Problem description :: From the material that follows, count the lines with the word "computer" in them. Reply with the number only.

(Given records begins)

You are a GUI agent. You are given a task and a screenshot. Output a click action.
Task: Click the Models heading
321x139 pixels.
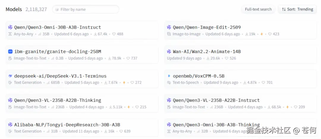coord(14,9)
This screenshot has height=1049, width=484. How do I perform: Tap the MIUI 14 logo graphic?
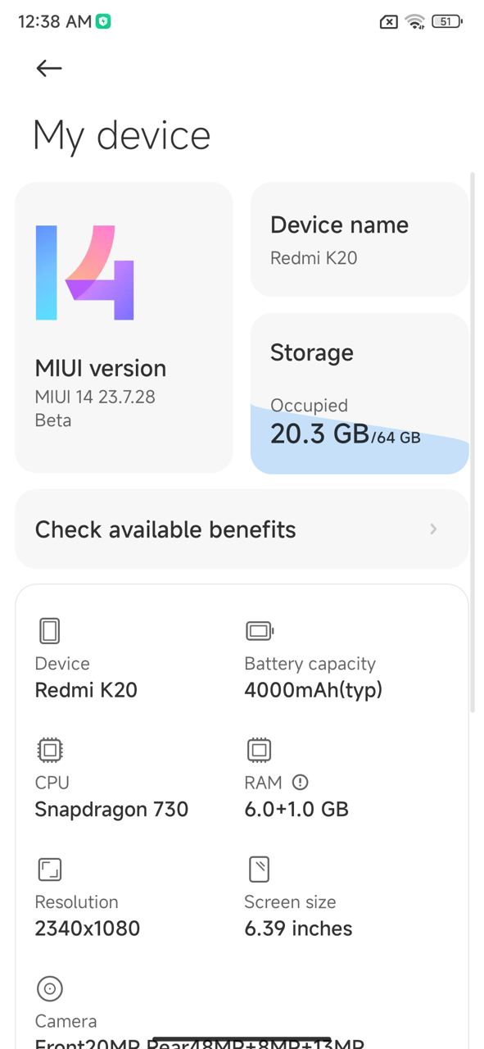(84, 273)
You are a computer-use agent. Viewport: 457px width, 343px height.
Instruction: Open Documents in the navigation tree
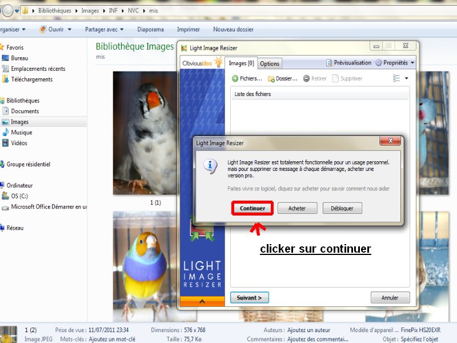click(25, 111)
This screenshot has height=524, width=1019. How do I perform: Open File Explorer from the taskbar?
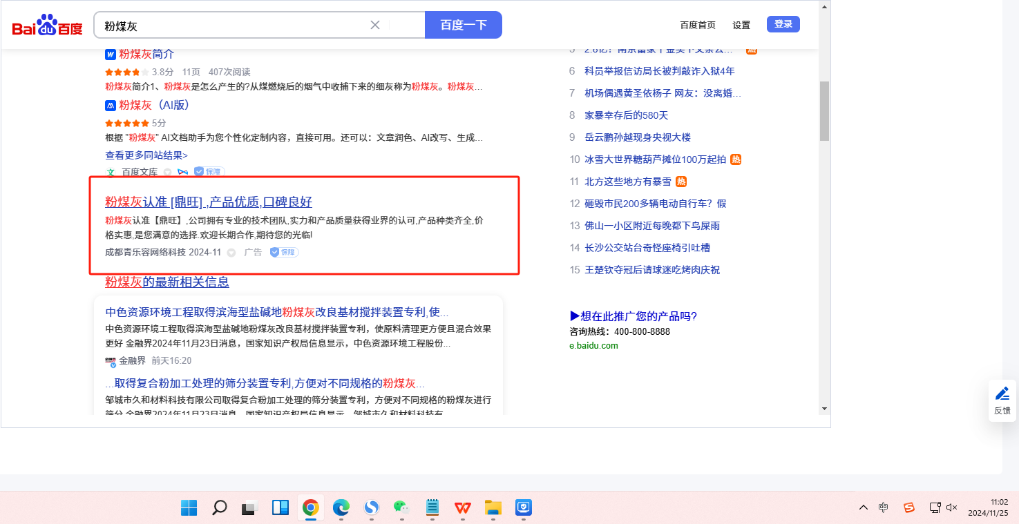(493, 508)
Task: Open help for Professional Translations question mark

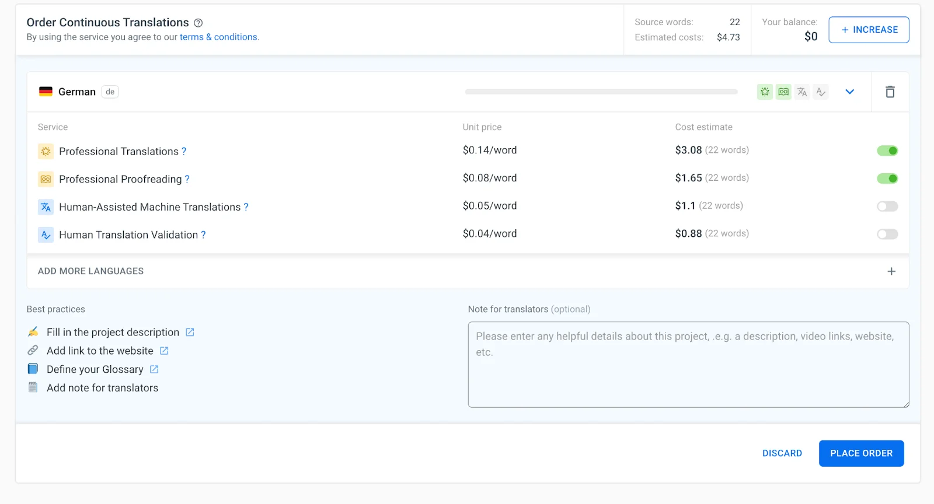Action: [x=184, y=151]
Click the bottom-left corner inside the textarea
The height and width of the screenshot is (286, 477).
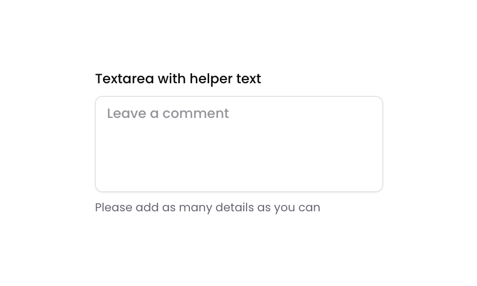(x=104, y=184)
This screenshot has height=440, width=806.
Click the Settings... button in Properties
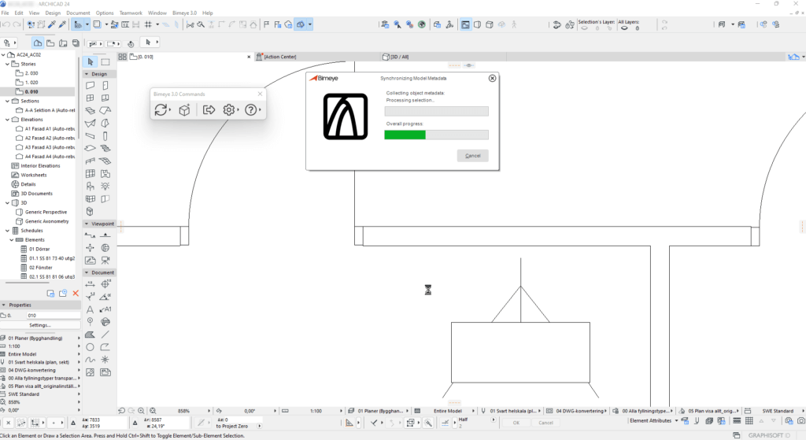point(40,325)
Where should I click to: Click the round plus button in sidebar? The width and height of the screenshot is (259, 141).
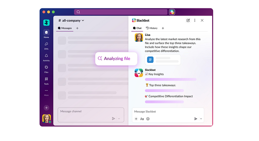coord(46,108)
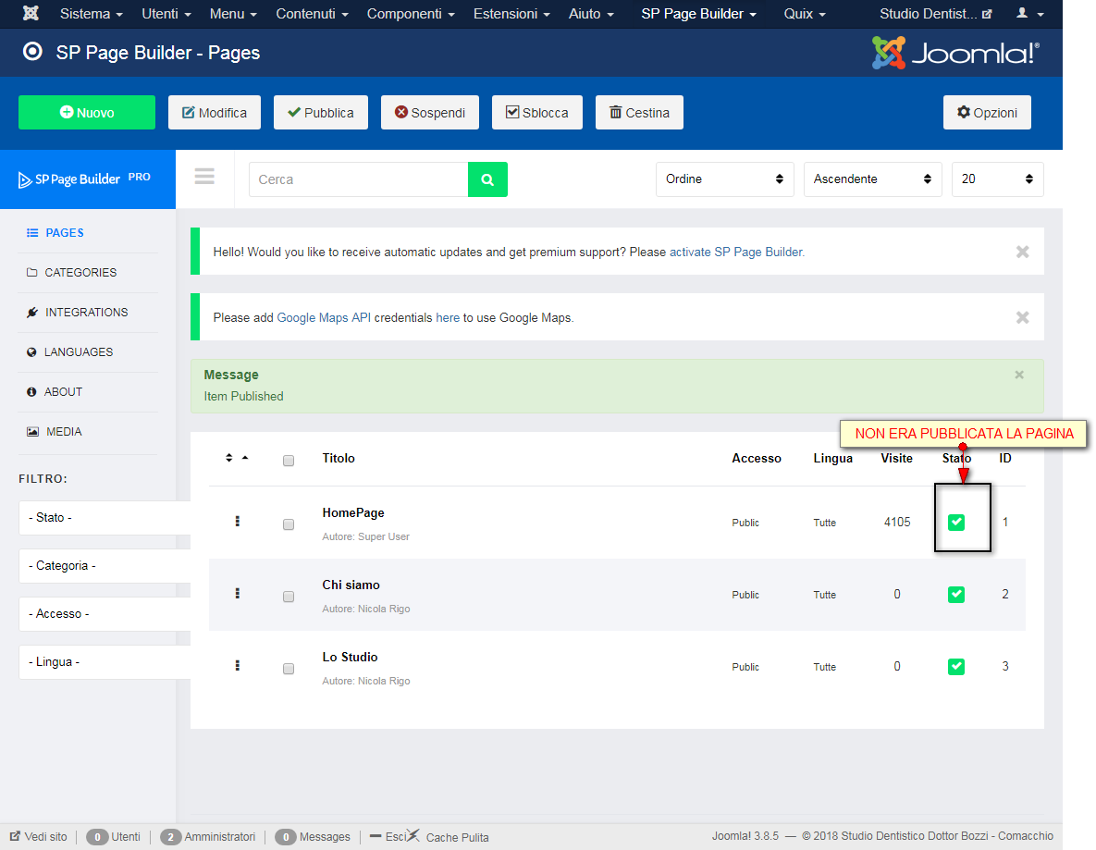Tick the select-all checkbox in the header
This screenshot has height=850, width=1096.
[288, 461]
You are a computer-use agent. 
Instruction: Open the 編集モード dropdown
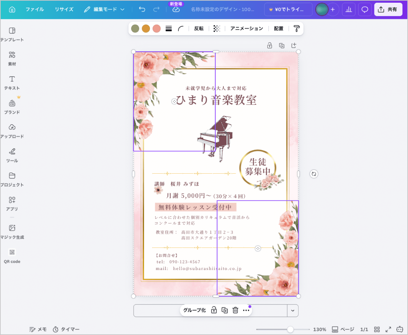click(x=105, y=10)
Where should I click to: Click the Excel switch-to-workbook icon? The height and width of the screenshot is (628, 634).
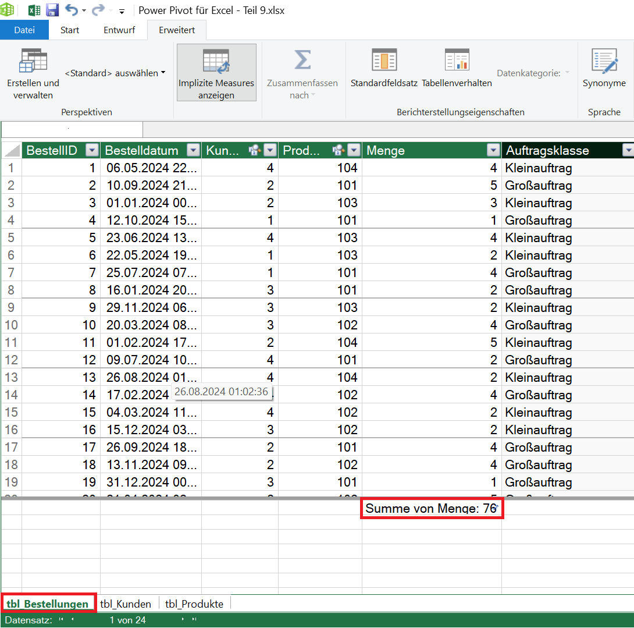click(x=34, y=10)
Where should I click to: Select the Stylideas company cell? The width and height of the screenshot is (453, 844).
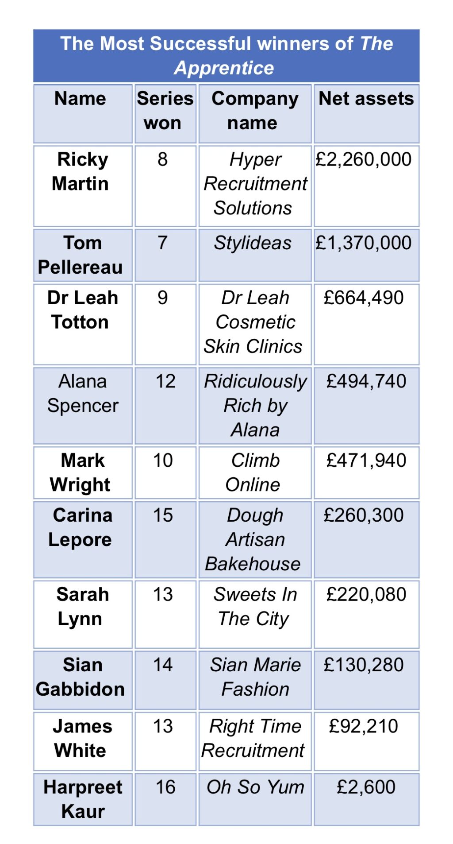click(255, 255)
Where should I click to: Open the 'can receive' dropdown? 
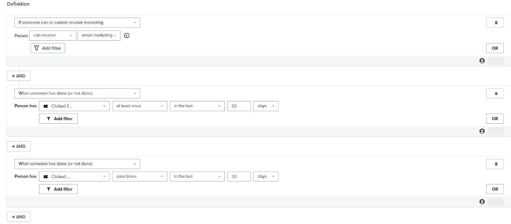(x=53, y=35)
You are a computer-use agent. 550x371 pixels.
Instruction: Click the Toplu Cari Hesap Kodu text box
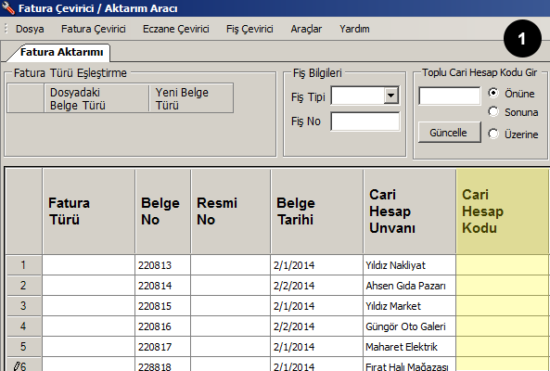pyautogui.click(x=449, y=96)
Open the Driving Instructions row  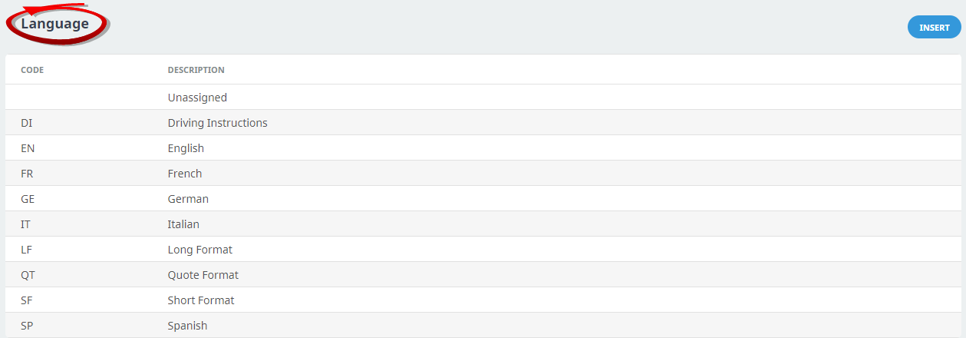(217, 123)
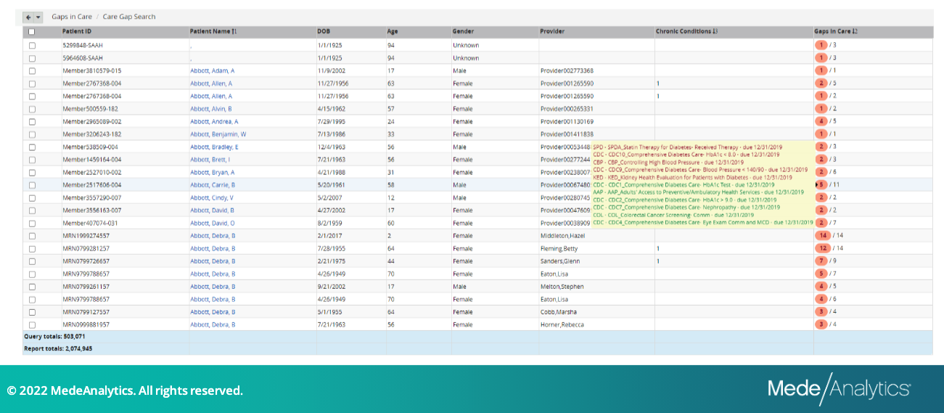The image size is (944, 413).
Task: Click the gaps badge showing 14 for MRN1999274557
Action: [822, 235]
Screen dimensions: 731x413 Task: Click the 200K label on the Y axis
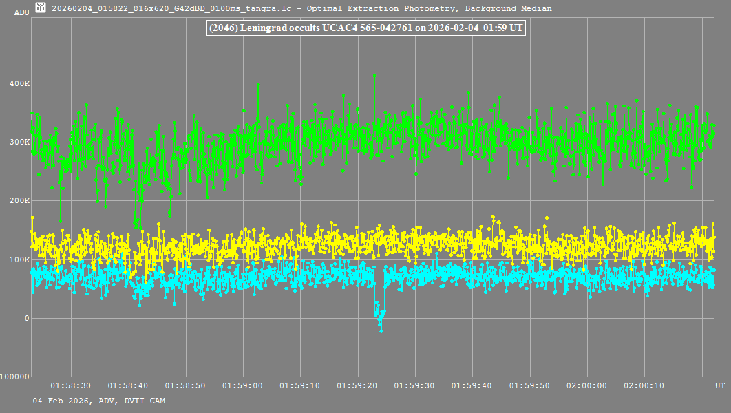pos(37,201)
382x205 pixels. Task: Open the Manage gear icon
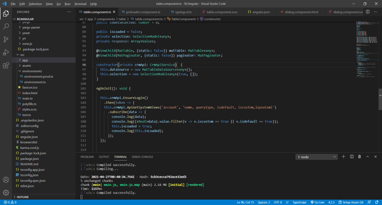6,192
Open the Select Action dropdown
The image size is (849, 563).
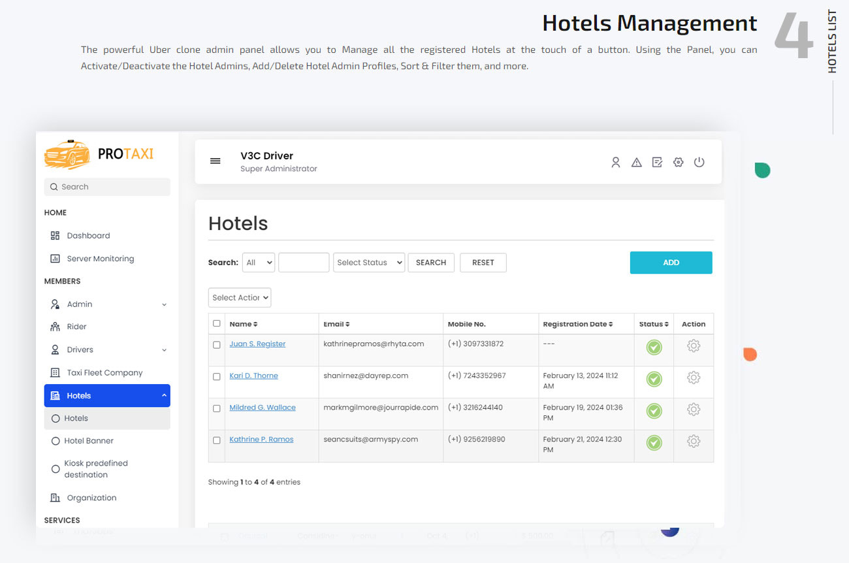point(239,297)
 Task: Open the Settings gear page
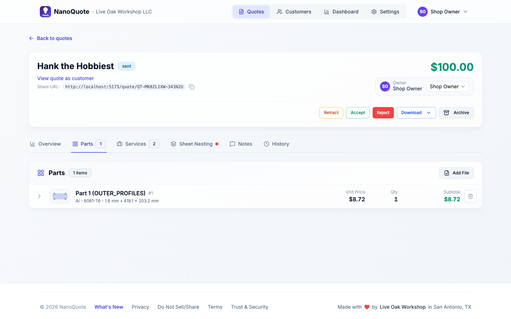click(x=385, y=12)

(Given records ends)

Response :: 3